REQUIRED WORK:
The records below must be retyped exactly.

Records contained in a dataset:
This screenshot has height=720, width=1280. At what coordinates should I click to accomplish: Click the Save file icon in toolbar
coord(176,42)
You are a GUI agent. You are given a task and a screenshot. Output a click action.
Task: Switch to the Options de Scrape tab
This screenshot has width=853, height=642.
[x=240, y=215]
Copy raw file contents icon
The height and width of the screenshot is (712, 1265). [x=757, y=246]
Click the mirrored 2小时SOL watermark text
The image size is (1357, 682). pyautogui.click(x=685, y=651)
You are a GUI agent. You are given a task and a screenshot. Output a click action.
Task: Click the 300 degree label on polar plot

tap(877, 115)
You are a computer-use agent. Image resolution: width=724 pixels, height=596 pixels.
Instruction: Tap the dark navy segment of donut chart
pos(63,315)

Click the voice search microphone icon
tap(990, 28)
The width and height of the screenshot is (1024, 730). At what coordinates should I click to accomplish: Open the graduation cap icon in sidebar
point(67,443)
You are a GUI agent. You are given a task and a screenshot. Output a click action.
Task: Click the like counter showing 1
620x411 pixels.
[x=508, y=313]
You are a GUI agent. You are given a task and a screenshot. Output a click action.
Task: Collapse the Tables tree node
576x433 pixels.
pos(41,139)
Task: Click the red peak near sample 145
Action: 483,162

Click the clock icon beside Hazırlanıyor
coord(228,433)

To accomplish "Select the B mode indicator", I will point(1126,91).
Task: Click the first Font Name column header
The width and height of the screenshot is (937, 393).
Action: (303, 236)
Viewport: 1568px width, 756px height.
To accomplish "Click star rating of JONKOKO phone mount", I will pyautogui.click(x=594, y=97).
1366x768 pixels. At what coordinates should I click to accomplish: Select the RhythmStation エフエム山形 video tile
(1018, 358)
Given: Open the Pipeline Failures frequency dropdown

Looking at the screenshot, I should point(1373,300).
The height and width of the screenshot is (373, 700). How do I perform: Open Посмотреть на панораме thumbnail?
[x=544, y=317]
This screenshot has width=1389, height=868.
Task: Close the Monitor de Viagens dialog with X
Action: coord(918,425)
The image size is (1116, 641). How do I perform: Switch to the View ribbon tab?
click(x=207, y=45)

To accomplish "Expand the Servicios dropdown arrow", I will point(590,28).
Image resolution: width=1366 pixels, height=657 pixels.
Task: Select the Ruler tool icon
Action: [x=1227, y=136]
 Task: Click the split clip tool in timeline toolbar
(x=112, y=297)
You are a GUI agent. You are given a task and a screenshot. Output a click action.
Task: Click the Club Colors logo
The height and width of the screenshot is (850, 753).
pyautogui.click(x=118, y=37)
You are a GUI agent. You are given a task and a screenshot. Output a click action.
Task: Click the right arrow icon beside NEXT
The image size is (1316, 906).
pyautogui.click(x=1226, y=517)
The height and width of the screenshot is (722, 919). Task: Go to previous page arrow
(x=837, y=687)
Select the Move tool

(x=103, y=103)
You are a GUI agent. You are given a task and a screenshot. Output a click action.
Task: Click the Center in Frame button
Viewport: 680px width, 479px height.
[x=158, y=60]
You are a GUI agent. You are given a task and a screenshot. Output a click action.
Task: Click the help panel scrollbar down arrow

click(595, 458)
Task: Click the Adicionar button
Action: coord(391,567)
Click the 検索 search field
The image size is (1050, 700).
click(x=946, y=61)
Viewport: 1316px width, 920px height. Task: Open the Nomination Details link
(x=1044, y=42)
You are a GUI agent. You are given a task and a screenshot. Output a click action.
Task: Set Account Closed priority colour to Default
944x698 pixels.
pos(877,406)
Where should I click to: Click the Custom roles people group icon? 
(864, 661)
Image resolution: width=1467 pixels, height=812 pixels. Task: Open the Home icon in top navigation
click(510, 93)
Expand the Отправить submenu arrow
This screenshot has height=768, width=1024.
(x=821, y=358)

REPLY:
This screenshot has height=720, width=1280. At what coordinates should I click to accomplish: Click the Save file icon in toolbar
coord(176,42)
You are a GUI agent. You are given a task and a screenshot. Output a click action.
Task: Switch to the Options de Scrape tab
This screenshot has width=853, height=642.
[x=240, y=215]
Copy raw file contents icon
The height and width of the screenshot is (712, 1265). [x=757, y=246]
Click the mirrored 2小时SOL watermark text
The image size is (1357, 682). pyautogui.click(x=685, y=651)
You are a GUI agent. You are given a task and a screenshot. Output a click action.
Task: Click the 300 degree label on polar plot

tap(877, 115)
You are a computer-use agent. Image resolution: width=724 pixels, height=596 pixels.
Instruction: Tap the dark navy segment of donut chart
pos(63,315)

Click the voice search microphone icon
tap(990, 28)
The width and height of the screenshot is (1024, 730). At what coordinates should I click to accomplish: Open the graduation cap icon in sidebar
point(67,443)
You are a GUI agent. You are given a task and a screenshot. Output a click action.
Task: Click the like counter showing 1
620x411 pixels.
[x=508, y=313]
You are a GUI agent. You are given a task and a screenshot. Output a click action.
Task: Collapse the Tables tree node
576x433 pixels.
pos(41,139)
Task: Click the red peak near sample 145
Action: 483,162

Click the clock icon beside Hazırlanıyor
coord(228,433)

To accomplish "Select the B mode indicator", I will point(1126,91).
Task: Click the first Font Name column header
The width and height of the screenshot is (937, 393).
Action: (303, 236)
Viewport: 1568px width, 756px height.
To accomplish "Click star rating of JONKOKO phone mount", I will pyautogui.click(x=594, y=97).
1366x768 pixels. At what coordinates should I click to accomplish: Select the RhythmStation エフエム山形 video tile
(1018, 358)
Given: Open the Pipeline Failures frequency dropdown

Looking at the screenshot, I should point(1373,300).
The height and width of the screenshot is (373, 700). How do I perform: Open Посмотреть на панораме thumbnail?
[x=544, y=317]
This screenshot has width=1389, height=868.
Task: Close the Monitor de Viagens dialog with X
Action: coord(918,425)
The image size is (1116, 641). How do I perform: Switch to the View ribbon tab?
click(x=207, y=45)

To accomplish "Expand the Servicios dropdown arrow", I will point(590,28).
Image resolution: width=1366 pixels, height=657 pixels.
Task: Select the Ruler tool icon
Action: [x=1227, y=136]
 Task: Click the split clip tool in timeline toolbar
(x=112, y=297)
You are a GUI agent. You are given a task and a screenshot. Output a click action.
Task: Click the Club Colors logo
The height and width of the screenshot is (850, 753).
pyautogui.click(x=118, y=37)
You are a GUI agent. You are given a task and a screenshot. Output a click action.
Task: Click the right arrow icon beside NEXT
The image size is (1316, 906).
pyautogui.click(x=1226, y=517)
The height and width of the screenshot is (722, 919). Task: Go to previous page arrow
(x=837, y=687)
Select the Move tool

(x=103, y=103)
You are a GUI agent. You are given a task and a screenshot. Output a click action.
Task: Click the Center in Frame button
Viewport: 680px width, 479px height.
[x=158, y=60]
You are a GUI agent. You are given a task and a screenshot. Output a click action.
Task: Click the help panel scrollbar down arrow

click(595, 458)
Task: Click the Adicionar button
Action: coord(391,567)
Click the 検索 search field
The image size is (1050, 700).
click(x=946, y=61)
Viewport: 1316px width, 920px height. Task: Open the Nomination Details link
(x=1044, y=42)
You are a GUI agent. You are given a task and a screenshot. Output a click action.
Task: Set Account Closed priority colour to Default
944x698 pixels.
pos(877,406)
Where should I click to: Click the Custom roles people group icon? 
(864, 661)
Image resolution: width=1467 pixels, height=812 pixels. Task: Open the Home icon in top navigation
click(510, 93)
Expand the Отправить submenu arrow
This screenshot has height=768, width=1024.
(x=821, y=358)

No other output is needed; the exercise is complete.